Wednesday, August 31, 2011

Beefy BBQ Beans with Garlic cheese drop biscuits and creamy sweet-n-hot coleslaw




Nestled somewhere in the middle of my day comes a weird thing called "dinner". It sometimes sneaks up on me and today was one of those days.  So I whipped together this little master genius dinner that was so basic, yet so simple that I knew I needed to post it! Why yes, it does taste like you cooked it for hours in a simmering pot of thick barbeque sauce. Yes. It does taste incredibly evil and unhealthy. However, if you make the baked beans (I pre-freeze them in 4 cup portions in the freezer) and use the leanest beef possible...it's actually nice! Oh...and the whole grain homemade bisquit mix helps too! I use sharp cheddar, so I use less fat, more flavor! 

Beefy BBQ beans with Garlic Cheese Drop Biscuits 
and Creamy Sweet-n-hot Coleslaw

1 lg can organic baked beans (20 oz) or 3 1/2-4 cups homemade baked beans 
8 oz hamburger (lean)
1 onion, chopped (about 1 cup)
1/2 cup chopped carrot
1/2 cup chopped celery
1 pressed fresh garlic clove 
1/2 cup Honeyville Honey Barbecue Sauce

Biscuit ingredients: 2 cups biscuit mix (my Homemade Bisquick use whole white wheat)
1/2 cup shredded sharp cheese
1 fresh pressed garlic clove
1/2 cup cold milk or water

Directions:
In a large 12 inch covered skillet, saute onions, celery and carrot in 1T oil until very dark brown.
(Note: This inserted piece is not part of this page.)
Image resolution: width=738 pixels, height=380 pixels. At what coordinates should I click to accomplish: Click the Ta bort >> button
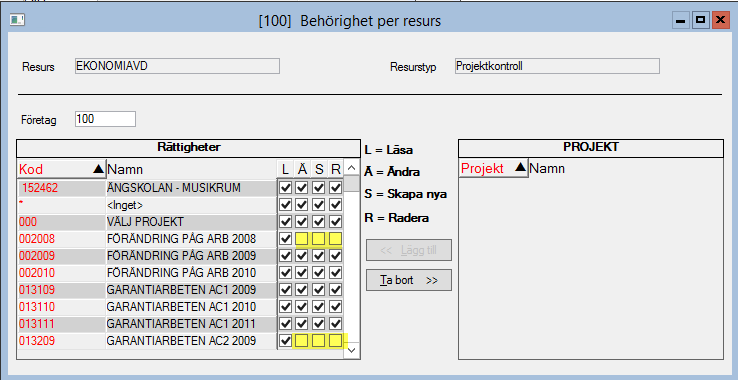pos(409,280)
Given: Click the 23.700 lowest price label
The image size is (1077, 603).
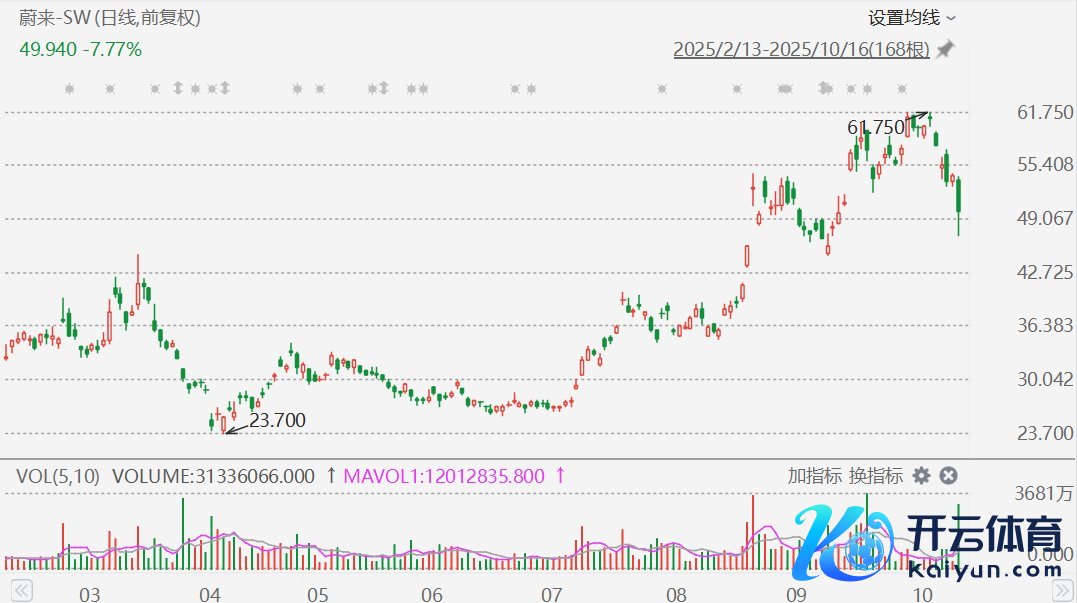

Add the hamburger and cook until browned. Add the garlic and Chef Tess All Purpose Seasoning and Honeyville honey barbeque sauce. Stir well. Lower to a simmer. Combine the ingredients for the biscuits just until combined. Drop by rounded Tablespoon on top of the BBQ beef mixture. Cover and simmer low 12-15 minutes until biscuits are cooked. Top with extra cheese and all purpose seasoning if desired. Serve with my favorite cole slaw. I used this recipe in the restaurant all the time and it was by far the most popular version I ever made. 
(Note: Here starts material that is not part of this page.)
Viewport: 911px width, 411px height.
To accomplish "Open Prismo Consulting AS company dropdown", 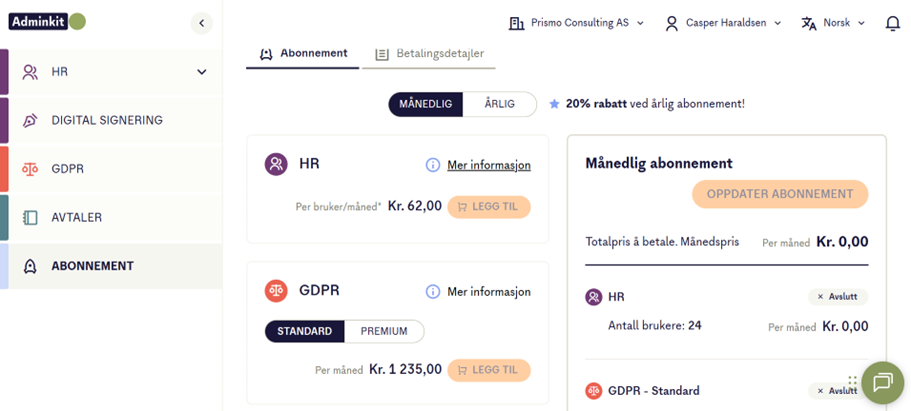I will (x=577, y=23).
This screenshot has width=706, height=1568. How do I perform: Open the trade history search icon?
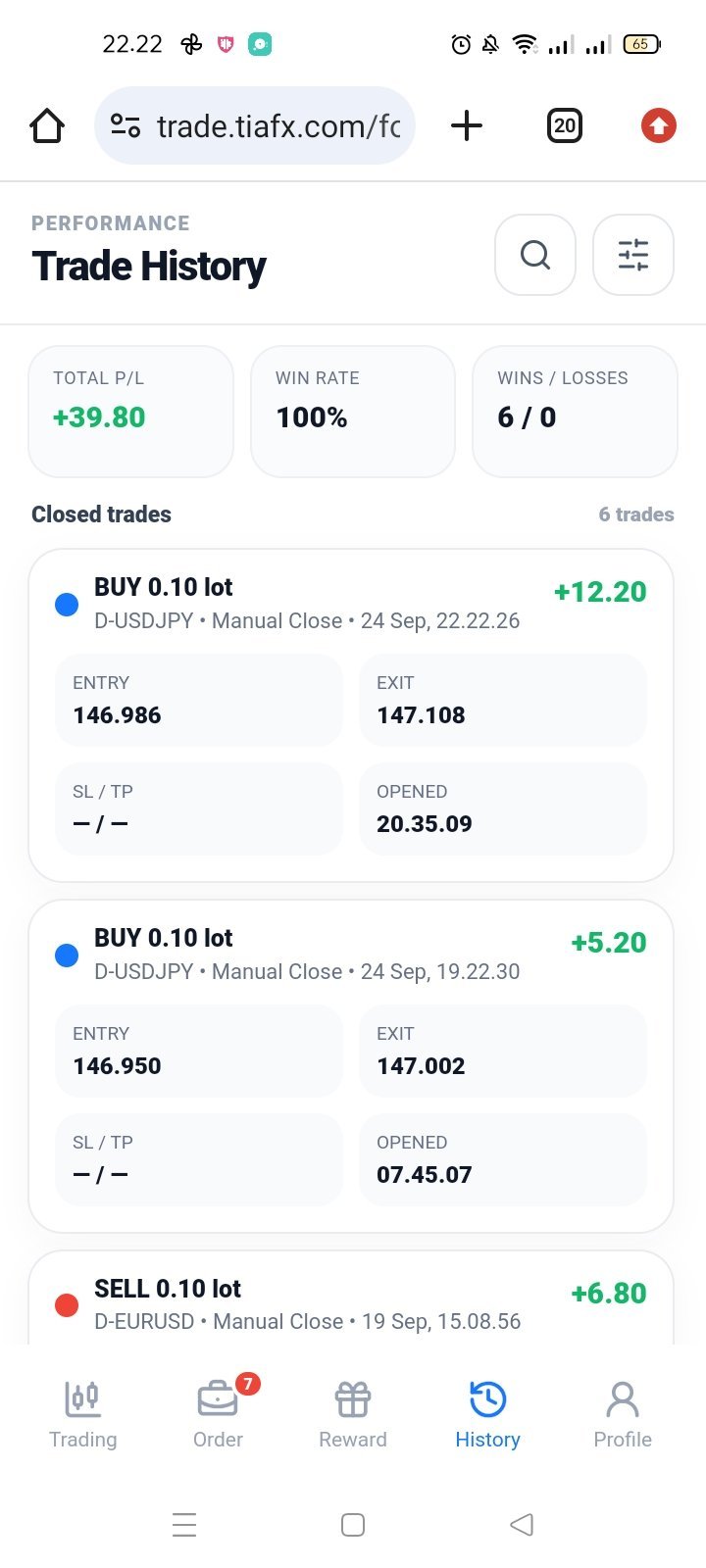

Chef Tess'  Recipe for Coleslaw 
1 head finely chopped cabbage
2 shredded carrot
 1 onion, minced
1 ½ tsp salt
1/4 cup Xylitol natural sweetener or sugar free substitute
1/2 cup vinegar
1 tsp mustard
1 tsp celery seed
1 cup low fat mayonnaise
1T  horseradish Plus 
1T hot sauce (optional)
Combine: onion, salt, sweetener, vinegar, mustard, celery seed, Mayonnaise, and horseradish. Coat cabbage with dressing. Refrigerate until service in a bowl, covered with plastic.

Serve the Beefy bbq beans hot. We drizzle ours with a little more sauce...but we're weird that way.

There you go. A quick middle of the week meal that everyone loves!

5 comments:

pat sloan said...

this looks SO GOOD!

Kate said...

Steph, I really want to try your Bisquick mix with whole wheat flour, but I looked at the recipe and you noted whole wheat pastry flour. Can I use home ground wheat flour? Is there anything I can add to make it turn our better?
Thanks, Kate

Chef Tess said...

Whole wheat pastry flour at home you can use 2/3 part hard white wheat and 1/3 part barley or oat groats in your mill. This will give you wonderful whole wheat pastry flour.

Kate said...

I am really excited to try this. Can I used rolled oats? Sorry, I am just trying to avoid a trip to the store.

Chef Tess said...

Kate, if you use rolled oats they may not work in your mill. You can use a food processor or blender and make them a fine powder and it will work with them.